Elle avance dans la nuit des hommes, drapée d’ombre et de clarté.
On l’appelle Justice, mais nul ne sait vraiment qui elle est.
Certains la voient comme une reine, d’autres comme une mendiante.
Elle n’a ni trône ni demeure, seulement un souffle,
celui du monde qui cherche à se comprendre.
Sous son bandeau, elle ne dort pas.
Elle devine les contours du vrai,
comme on devine la forme d’un visage dans la brume.
Elle ne voit pas les couleurs, ni les rangs, ni les titres.
Elle écoute.
Et dans chaque voix, elle cherche la note juste,
celle qui résonne avec l’équité.
Mais la justice n’est pas un cristal pur.
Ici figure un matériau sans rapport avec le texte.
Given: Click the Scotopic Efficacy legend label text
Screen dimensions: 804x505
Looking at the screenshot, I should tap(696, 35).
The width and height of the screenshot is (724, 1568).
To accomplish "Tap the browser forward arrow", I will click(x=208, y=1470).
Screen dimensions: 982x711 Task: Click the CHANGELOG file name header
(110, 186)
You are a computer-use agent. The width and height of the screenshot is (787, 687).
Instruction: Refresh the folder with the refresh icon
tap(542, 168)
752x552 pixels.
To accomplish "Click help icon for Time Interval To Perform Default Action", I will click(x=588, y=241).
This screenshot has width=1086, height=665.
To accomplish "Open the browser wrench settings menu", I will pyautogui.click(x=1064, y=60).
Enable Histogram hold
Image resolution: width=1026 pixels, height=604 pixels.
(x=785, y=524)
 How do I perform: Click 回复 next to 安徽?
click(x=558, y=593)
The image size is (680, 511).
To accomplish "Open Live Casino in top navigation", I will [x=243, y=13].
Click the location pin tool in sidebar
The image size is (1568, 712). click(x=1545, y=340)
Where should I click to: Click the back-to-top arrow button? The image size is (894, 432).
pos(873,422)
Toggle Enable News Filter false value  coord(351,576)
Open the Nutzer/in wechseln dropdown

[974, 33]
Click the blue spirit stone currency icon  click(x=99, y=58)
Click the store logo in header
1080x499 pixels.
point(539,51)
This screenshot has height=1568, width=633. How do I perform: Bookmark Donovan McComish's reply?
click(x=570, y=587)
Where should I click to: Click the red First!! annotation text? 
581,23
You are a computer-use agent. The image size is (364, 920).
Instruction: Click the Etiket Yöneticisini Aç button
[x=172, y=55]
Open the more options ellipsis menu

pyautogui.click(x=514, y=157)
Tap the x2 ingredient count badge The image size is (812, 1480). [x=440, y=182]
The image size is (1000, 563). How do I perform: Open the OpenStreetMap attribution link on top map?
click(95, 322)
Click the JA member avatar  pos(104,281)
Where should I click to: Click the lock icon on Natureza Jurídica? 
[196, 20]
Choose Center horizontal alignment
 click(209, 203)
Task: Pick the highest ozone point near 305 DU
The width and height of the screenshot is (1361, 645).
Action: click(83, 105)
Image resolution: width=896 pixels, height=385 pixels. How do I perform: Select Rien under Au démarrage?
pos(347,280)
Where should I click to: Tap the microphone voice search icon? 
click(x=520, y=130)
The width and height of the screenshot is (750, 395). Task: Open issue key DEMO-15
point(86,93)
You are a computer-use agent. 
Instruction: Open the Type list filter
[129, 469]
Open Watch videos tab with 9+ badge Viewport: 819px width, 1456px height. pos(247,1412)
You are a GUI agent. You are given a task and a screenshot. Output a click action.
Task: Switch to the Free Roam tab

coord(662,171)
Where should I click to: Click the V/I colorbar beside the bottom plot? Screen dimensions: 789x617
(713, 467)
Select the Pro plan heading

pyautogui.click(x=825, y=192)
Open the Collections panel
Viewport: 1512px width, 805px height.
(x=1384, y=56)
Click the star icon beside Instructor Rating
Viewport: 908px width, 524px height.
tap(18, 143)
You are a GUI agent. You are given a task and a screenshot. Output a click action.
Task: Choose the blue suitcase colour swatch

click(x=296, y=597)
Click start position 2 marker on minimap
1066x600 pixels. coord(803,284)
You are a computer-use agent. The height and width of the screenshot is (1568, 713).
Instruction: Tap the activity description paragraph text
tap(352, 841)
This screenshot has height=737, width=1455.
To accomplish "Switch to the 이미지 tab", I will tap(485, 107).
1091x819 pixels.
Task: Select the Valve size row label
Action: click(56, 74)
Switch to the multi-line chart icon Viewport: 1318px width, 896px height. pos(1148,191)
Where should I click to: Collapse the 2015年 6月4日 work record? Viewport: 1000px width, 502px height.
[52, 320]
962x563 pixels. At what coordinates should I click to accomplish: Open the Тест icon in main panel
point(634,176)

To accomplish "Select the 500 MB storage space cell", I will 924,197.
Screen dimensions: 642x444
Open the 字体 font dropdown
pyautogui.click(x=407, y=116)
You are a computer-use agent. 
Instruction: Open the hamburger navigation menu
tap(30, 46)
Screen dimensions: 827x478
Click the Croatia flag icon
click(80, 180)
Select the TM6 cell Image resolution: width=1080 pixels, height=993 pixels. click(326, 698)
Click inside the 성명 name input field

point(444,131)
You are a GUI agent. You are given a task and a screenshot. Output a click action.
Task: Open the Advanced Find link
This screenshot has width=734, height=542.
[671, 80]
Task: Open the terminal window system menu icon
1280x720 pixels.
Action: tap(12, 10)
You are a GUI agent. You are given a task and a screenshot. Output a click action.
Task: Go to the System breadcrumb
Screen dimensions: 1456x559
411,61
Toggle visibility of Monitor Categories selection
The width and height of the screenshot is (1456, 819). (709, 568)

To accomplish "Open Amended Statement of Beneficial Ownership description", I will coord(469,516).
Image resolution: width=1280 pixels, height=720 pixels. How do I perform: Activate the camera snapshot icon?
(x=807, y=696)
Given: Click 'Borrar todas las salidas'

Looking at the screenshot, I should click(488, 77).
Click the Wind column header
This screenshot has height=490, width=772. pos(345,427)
Elle est faite de chair, de peur, de mémoire.
Elle se tache parfois du sang des innocents,
elle se voile du mensonge des puissants.
Et pourtant, elle persiste,
comme une flamme fragile que le vent n’éteint pas.
Dans les palais de marbre, elle se fait loi.
Dans les ruelles sombres, elle devient vengeance.
Dans les cœurs blessés, elle se transforme en pardon.
Chaque homme la façonne à son image,
et c’est peut-être là sa plus grande épreuve :
être mille visages à la fois,
sans jamais perdre son nom.
Le juge croit la servir,
le justicier croit la défendre,
le coupable la redoute,
et la victime l’attend.
Mais elle, la Justice, ne se donne à personne.
Elle se tient à distance,
comme une étoile qu’on suit sans jamais l’atteindre.
Parfois, elle se tait.
Elle laisse le temps juger à sa place.
Car le temps, lui, ne ment pas.
Il use les masques, il révèle les âmes,
il rend à chacun le poids de ses gestes.
Et quand tout s’efface — les lois, les sentences, les cris —
il reste une seule chose :
le regard intérieur,
celui qui sait, sans preuve ni témoin,
ce qui fut juste,
et ce qui ne le fut pas.
Alors, peut-être, la Justice n’est pas un tribunal,
mais un miroir.
Un miroir où chacun, un jour,
doit oser se regarder.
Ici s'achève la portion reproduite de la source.